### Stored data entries
::::::::

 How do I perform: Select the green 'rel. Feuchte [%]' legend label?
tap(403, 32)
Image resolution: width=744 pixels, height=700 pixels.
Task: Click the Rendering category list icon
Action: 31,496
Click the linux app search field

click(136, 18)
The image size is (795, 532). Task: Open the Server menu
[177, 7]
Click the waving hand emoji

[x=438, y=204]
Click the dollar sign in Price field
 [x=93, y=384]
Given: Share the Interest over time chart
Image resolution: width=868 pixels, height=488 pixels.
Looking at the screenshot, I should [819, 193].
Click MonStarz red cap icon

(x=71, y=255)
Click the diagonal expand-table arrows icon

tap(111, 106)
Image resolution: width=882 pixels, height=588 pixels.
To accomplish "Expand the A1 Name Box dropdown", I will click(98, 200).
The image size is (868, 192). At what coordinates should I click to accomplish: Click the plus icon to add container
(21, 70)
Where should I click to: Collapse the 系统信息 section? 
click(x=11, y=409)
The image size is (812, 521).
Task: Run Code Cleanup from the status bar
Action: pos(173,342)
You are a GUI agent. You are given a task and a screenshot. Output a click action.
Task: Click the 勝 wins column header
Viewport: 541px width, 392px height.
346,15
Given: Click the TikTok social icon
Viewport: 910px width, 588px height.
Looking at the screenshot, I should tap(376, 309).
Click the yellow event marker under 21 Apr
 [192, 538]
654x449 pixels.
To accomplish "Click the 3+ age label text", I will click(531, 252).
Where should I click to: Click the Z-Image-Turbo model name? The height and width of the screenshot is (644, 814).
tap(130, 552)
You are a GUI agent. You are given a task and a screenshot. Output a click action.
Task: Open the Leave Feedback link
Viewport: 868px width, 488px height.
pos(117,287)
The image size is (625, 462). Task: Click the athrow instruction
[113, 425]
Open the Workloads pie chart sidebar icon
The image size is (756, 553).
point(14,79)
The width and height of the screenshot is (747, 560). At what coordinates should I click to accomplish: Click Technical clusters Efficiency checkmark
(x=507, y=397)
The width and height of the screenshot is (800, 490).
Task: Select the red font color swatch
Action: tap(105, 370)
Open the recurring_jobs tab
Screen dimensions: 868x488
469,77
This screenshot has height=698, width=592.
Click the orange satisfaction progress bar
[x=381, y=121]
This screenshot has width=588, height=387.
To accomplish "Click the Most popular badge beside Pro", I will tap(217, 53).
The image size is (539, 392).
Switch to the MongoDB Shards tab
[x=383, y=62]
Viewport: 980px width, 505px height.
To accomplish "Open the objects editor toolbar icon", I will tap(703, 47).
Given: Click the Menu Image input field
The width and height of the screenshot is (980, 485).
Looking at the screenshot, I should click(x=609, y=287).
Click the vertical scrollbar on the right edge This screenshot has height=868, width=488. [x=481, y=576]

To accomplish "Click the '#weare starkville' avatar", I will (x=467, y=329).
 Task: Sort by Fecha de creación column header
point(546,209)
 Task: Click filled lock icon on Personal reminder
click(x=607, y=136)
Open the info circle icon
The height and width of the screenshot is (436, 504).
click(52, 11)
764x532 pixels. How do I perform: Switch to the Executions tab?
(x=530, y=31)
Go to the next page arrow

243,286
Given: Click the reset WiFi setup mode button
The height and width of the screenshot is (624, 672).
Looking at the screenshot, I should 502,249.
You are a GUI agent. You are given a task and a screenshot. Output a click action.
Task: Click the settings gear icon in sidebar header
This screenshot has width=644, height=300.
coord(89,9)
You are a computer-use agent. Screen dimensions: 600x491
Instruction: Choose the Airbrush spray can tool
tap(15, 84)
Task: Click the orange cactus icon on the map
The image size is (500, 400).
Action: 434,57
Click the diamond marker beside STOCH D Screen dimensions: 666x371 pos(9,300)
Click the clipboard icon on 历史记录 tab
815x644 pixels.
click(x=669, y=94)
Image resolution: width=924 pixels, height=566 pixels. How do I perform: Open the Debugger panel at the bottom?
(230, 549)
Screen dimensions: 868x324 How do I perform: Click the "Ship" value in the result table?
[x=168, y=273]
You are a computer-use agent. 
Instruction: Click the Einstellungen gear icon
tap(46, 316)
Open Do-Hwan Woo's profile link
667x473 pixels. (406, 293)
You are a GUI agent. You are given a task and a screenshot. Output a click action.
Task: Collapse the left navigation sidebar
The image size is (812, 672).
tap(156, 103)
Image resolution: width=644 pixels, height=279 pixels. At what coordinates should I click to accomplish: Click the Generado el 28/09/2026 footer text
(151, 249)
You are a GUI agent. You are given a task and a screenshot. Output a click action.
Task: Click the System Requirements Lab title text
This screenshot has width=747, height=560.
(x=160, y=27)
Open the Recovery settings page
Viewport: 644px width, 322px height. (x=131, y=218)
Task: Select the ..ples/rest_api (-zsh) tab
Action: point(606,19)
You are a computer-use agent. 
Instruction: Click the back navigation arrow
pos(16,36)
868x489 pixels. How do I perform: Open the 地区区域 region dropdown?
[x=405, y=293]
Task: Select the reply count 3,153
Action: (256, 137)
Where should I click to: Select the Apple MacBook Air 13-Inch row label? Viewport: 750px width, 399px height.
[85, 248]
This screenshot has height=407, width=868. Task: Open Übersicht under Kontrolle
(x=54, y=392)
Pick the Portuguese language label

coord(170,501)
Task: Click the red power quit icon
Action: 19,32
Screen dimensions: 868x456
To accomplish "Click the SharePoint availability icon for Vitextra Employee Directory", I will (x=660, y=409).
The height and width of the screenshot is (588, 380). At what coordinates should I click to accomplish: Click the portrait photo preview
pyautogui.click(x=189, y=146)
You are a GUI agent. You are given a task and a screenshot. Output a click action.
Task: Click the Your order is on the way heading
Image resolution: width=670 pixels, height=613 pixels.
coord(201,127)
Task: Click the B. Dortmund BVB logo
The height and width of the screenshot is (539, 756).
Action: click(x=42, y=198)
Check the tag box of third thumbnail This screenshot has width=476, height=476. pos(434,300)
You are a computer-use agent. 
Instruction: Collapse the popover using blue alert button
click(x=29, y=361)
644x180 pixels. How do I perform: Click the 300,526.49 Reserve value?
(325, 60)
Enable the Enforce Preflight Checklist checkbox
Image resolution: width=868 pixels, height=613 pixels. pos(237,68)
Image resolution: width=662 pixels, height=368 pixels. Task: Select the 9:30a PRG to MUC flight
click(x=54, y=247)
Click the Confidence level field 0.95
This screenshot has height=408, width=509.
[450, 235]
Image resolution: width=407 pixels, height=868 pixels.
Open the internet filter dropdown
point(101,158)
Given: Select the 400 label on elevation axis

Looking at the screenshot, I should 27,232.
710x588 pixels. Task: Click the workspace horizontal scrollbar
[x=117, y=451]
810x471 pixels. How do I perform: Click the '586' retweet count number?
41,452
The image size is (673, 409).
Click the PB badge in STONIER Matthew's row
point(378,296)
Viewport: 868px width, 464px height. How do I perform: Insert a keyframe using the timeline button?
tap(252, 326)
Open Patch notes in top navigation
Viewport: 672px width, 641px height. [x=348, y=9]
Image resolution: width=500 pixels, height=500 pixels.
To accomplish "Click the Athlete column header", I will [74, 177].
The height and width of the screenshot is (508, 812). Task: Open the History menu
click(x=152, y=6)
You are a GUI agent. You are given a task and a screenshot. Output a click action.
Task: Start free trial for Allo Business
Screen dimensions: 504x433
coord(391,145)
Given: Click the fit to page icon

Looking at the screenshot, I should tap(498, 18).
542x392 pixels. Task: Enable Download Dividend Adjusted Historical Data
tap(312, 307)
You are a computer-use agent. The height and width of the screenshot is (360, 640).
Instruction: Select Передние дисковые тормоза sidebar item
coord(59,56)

::::::::

### Task brief
Show every line from the entries above in which "chart" appears.

### Result of the task
Given: Share the Interest over time chart
Open the Workloads pie chart sidebar icon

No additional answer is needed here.